Uno de los textos más breves y logrados de la compilación es "Un padre y una bicicleta". En él, con magistral economía de detalles, el autor de El periodista deportivo recuerda una tragedia doméstica ocurrida en vísperas de Navidad ("la Navidad es capaz de convertir cualquier cosa en una desgracia"), que tiene como protagonista a un cedro demasiado alto para entrar en el living de su casa. Un relato al que le cabe perfectamente el guiño fordiano, o más bien la réplica -"No todas las familias felices se parecen"- al comienzo de Anna Karenina de Tolstoi.

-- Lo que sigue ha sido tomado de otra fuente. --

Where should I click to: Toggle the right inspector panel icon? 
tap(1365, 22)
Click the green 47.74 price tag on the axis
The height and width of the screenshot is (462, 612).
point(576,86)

En "El buen Raymond" Ford rinde homenaje a Raymond Carver y a la amistad que cultivaron desde que en 1977 fueron presentados en un festival de literatura, hasta la muerte del autor de Catedral. "Las amistades literarias son un asunto complejo, tramposo, a menudo volátil y mal comprendido por sus protagonistas [...]. Lo normal es que terminen en absurdas equivocaciones, confusiones imposibles de disipar y profundas rivalidades, a menudo tan incompatibles con la amistad que nunca se corrigen." Todo esto que tan bien generaliza Ford -la amistad literaria como oxímoron- es aquello que jamás sucedió entre Carver y él. El pulso que domina el relato, más allá de la excelente descripción física y moral de Carver, es el de la certeza del autor de haber perdido a su mejor amigo. La complicidad entre ambos se hace incómodamente ostensible cuando Ford le propone a Carver matar en lugar de él al hombre que estaba fastidiando a su hija. Carver, por fortuna, no aceptó; y posiblemente Ford, que no ignoraba la innata bondad de su amigo, se haya atrevido a tamaño ofrecimiento -tamaña prueba de amistad- sabiendo de antemano cuál sería la contestación del otro. Sin embargo, esta conjetura no forma parte de la anécdota narrada y el lector se queda con la incertidumbre acerca de cómo habría obrado Ford si la respuesta hubiera sido otra.

 

En el relato inaugural de Flores en las grietas la naturaleza provocadora de Ford también se hace evidente cuando confiesa haberse definido como "el prototipo del varón blanco" en un coloquio sobre multiculturalismo llevado a cabo en Suecia. La incorrección política de Ford, que puede leerse como una libertad envidiable o un cercenado machismo según sus seguidores o detractores, tal vez sea uno de sus rasgos característicos. Antes que limitarse a lo que se puede pensar y decir, antes que caer en la apatía moral, antes que privilegiar "la conservación y el instinto de supervivencia" propios de la academia, Richard Ford prefiere transitar "el filo peligroso de las cosas", quedarse del lado del arte.